Work request
Translate this sentence from the hospitality survey article below into Spanish: "The study found that 35 per cent of hospitality firms polled were expecting to be operating at a loss or be financially unviable by the end of the year."
== Text shown
A survey of more than 500 businesses in the hospitality sector found that the vast majority are facing higher energy and food costs, which has sent confidence in the survival of their firm plummeting.
Major trade associations UKHospitality, the British Beer and Pub Association, The British Institute of Innkeeping, and Hospitality Ulster have joined forces to urge the UK Government to provide a lifeline for struggling firms.
The study found that 35 per cent of hospitality firms polled were expecting to be operating at a loss or be financially unviable by the end of the year. It comes as 96 per cent said they were experiencing higher energy costs, and 93 per cent complained of food price inflation.
Meanwhile, more than three-quarters of hospitality venues reported seeing a decline in people eating and drinking out in a sign that cost-of-living pressures have taken a toll on consumer spending, with 85 per cent expecting it to get worse.
In a joint statement, the industry bodies said: "The results clearly lay out the stark situation facing hospitality businesses, with many on the brink due to the cost-of-doing-business crisis. The vulnerability of the sector due to soaring energy costs, crippling rises in the cost of goods, and dampening consumer confidence is on full display in this survey and if urgent action isn't taken, it is looking incredibly likely that we will lose a significant chunk of Britain's iconic hospitality sector in the coming weeks and months.
====
== Supplied material
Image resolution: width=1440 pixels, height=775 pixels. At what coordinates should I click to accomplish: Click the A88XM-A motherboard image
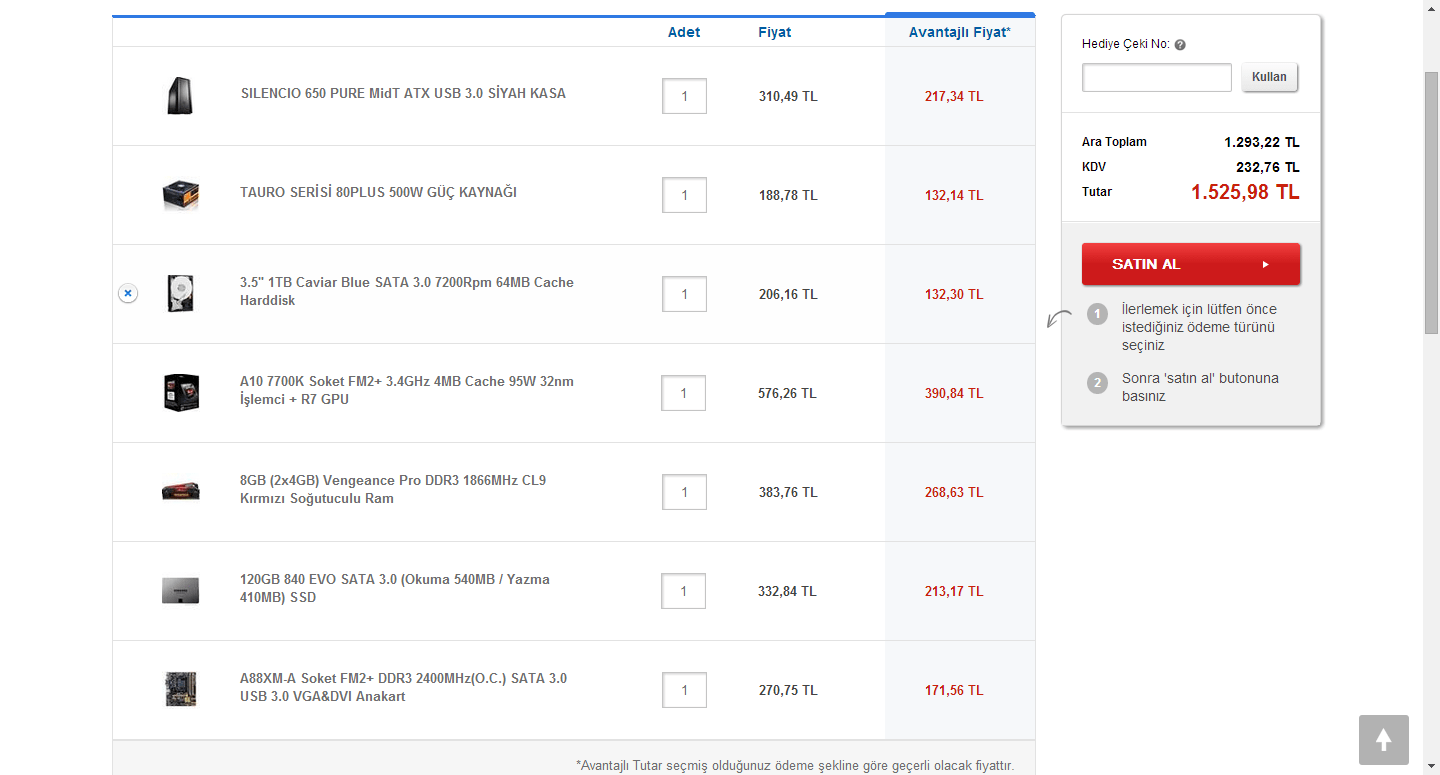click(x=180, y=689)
====
Answer
El estudio reveló que el 35 por ciento de las empresas de hostelería encuestadas esperaban estar operando con pérdidas o ser financieramente inviables a finales de año.